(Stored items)

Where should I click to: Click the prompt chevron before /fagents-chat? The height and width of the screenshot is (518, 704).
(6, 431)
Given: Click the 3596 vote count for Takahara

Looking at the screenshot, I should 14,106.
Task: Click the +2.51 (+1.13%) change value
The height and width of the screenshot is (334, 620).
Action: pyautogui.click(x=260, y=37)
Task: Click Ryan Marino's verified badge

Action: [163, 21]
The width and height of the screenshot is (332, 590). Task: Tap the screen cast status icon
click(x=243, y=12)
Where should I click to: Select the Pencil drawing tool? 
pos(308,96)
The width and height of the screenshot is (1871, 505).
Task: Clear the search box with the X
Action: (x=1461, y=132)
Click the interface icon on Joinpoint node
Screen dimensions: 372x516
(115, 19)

EXERCISE DESCRIPTION:
Return each entry from above without altering a single character.

YOUR SOLUTION:
Where should I click to: Click the prompt chevron before /fagents-chat? The height and width of the screenshot is (518, 704).
(6, 431)
Given: Click the 3596 vote count for Takahara

Looking at the screenshot, I should 14,106.
Task: Click the +2.51 (+1.13%) change value
The height and width of the screenshot is (334, 620).
Action: pyautogui.click(x=260, y=37)
Task: Click Ryan Marino's verified badge

Action: [163, 21]
The width and height of the screenshot is (332, 590). Task: Tap the screen cast status icon
click(x=243, y=12)
Where should I click to: Select the Pencil drawing tool? 
pos(308,96)
The width and height of the screenshot is (1871, 505).
Task: Clear the search box with the X
Action: (x=1461, y=132)
Click the interface icon on Joinpoint node
Screen dimensions: 372x516
(115, 19)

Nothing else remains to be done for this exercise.